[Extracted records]

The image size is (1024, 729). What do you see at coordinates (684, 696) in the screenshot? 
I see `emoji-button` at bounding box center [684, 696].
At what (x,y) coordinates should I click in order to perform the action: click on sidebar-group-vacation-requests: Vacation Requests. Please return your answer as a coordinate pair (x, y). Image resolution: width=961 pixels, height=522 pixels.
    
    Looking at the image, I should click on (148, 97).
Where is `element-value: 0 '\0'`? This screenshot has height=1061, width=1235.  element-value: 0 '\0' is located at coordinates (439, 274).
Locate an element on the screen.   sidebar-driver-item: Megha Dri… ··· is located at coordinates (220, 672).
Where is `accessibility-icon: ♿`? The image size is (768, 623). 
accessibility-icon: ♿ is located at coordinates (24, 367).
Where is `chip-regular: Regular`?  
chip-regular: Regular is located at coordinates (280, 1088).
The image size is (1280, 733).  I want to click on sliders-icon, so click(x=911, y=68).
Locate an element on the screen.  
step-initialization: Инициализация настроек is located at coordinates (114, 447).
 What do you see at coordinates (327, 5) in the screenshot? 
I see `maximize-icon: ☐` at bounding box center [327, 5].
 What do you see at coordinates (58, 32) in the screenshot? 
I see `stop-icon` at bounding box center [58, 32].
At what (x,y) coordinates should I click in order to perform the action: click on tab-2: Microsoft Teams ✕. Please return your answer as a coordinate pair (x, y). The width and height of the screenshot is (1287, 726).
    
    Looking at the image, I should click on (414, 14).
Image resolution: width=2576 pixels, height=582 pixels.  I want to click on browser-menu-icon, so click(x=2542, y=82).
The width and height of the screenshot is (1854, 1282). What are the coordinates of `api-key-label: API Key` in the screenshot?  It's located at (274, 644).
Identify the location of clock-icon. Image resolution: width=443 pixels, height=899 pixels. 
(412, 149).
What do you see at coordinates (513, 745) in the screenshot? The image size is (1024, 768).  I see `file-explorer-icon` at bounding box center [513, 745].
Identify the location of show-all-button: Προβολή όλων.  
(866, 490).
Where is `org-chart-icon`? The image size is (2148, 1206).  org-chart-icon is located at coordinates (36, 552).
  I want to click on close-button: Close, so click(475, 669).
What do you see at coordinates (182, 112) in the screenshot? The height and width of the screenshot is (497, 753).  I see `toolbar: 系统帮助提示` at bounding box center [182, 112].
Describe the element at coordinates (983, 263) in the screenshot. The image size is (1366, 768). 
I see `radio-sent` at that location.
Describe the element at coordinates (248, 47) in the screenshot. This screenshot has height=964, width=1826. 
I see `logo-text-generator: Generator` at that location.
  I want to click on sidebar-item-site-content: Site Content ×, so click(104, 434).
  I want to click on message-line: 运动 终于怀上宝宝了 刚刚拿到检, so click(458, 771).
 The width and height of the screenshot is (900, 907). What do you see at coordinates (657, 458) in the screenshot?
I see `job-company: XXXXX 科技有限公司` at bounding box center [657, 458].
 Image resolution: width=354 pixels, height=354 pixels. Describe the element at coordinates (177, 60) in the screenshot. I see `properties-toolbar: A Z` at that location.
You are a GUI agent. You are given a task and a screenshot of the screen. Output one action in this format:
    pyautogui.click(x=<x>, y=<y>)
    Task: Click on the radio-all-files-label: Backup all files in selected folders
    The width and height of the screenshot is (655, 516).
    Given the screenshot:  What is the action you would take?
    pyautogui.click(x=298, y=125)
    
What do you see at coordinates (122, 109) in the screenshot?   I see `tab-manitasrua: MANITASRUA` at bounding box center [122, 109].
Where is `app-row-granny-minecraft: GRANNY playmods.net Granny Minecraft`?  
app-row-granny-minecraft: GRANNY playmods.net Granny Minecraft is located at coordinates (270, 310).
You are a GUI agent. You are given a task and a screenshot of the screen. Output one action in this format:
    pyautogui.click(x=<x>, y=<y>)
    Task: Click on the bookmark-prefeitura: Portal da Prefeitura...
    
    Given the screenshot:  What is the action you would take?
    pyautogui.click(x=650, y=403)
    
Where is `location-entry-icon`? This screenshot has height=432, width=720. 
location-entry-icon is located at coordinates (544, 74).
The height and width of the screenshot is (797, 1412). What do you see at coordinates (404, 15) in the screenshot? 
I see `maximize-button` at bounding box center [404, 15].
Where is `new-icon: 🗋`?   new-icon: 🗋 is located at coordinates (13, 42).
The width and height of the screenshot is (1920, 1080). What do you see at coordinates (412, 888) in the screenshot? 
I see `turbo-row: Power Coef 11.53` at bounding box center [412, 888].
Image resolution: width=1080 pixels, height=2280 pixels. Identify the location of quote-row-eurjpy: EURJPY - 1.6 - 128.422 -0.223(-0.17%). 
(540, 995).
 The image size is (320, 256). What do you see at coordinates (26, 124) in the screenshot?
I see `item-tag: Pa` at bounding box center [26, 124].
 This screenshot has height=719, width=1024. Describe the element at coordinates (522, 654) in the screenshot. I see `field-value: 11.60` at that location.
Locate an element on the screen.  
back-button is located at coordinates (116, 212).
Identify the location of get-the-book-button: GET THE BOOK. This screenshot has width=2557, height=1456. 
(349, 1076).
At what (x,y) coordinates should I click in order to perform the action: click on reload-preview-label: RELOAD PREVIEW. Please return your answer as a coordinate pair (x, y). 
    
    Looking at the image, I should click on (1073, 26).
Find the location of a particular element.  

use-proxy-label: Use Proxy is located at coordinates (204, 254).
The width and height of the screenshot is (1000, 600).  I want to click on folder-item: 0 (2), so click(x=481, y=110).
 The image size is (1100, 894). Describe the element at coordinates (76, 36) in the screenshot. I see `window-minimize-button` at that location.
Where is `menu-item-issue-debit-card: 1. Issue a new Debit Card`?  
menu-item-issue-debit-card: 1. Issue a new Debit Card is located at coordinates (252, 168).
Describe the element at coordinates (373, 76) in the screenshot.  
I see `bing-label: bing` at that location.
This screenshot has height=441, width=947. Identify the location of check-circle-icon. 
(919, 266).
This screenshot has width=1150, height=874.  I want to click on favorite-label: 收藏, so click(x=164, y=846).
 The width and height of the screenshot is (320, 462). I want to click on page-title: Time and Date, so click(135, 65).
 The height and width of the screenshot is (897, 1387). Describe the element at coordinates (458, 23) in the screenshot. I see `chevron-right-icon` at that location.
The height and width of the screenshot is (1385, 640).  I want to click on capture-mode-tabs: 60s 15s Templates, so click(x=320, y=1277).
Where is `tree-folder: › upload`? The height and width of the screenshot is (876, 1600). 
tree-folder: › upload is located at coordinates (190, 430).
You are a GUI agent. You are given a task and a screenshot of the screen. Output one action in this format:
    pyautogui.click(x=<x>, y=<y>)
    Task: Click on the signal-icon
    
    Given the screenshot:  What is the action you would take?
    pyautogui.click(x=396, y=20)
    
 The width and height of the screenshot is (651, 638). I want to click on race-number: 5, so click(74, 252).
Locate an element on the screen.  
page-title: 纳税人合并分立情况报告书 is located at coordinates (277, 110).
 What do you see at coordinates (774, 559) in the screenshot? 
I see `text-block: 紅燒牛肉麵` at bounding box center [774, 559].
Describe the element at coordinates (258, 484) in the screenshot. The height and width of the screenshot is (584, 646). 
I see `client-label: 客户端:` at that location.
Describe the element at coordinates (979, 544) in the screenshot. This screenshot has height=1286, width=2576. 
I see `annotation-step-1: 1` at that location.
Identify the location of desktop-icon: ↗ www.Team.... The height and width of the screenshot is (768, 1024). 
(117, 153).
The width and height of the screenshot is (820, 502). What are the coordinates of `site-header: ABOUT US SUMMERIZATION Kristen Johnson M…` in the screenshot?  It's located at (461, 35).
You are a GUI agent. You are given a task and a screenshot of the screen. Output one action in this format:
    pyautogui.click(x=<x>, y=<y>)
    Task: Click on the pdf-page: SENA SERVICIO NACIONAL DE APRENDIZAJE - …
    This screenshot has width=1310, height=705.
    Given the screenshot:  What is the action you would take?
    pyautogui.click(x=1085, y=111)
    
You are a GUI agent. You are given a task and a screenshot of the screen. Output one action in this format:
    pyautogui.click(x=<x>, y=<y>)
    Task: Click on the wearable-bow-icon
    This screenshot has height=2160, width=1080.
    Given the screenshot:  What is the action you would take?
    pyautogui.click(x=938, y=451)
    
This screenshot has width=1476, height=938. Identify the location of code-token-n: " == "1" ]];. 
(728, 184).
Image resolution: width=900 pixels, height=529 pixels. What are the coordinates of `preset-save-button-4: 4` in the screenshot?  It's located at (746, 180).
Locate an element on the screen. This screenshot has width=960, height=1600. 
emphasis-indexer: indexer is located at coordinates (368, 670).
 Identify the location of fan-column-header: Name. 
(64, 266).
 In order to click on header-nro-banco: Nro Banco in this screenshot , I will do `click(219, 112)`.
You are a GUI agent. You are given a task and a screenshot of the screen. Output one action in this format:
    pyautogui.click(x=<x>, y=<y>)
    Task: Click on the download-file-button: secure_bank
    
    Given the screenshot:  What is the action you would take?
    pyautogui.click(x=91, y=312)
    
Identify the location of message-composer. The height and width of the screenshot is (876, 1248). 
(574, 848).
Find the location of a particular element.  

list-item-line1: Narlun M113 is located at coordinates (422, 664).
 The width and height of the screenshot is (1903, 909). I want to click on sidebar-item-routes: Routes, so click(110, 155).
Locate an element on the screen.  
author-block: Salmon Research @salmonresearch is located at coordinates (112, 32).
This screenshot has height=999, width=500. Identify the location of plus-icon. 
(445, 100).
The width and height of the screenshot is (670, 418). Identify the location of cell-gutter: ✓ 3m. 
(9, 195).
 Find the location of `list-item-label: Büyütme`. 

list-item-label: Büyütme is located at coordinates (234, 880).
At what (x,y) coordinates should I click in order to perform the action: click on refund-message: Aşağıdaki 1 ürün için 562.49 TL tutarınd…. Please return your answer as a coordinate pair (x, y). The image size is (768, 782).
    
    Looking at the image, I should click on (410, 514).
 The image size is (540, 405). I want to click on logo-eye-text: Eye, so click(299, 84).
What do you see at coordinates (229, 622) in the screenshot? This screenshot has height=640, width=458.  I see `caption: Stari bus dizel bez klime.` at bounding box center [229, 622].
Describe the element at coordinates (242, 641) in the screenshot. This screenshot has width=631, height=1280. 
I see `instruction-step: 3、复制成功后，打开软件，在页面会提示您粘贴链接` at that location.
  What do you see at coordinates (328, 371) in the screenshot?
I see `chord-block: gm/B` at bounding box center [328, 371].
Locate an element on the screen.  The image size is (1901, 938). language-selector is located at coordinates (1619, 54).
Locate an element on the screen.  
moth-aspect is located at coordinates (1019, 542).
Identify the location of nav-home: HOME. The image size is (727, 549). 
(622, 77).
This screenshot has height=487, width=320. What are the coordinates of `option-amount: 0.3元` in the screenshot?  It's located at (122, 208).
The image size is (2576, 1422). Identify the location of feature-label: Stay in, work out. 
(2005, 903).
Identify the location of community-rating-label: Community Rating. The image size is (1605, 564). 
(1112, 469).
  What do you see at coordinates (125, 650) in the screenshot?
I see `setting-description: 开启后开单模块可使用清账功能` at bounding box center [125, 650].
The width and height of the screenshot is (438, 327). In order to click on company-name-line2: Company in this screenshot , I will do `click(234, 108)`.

__Problem description__:
Please rewrite the data starting at the line that contains "Image resolution: width=1080" and ending at the line that contains "center [26, 124].", with "Identify the location of" replaced by "Find the position of" and everything else left unchanged.

__Answer to this exercise__:
Image resolution: width=1080 pixels, height=2280 pixels. Find the position of quote-row-eurjpy: EURJPY - 1.6 - 128.422 -0.223(-0.17%). 
(540, 995).
 The image size is (320, 256). What do you see at coordinates (26, 124) in the screenshot?
I see `item-tag: Pa` at bounding box center [26, 124].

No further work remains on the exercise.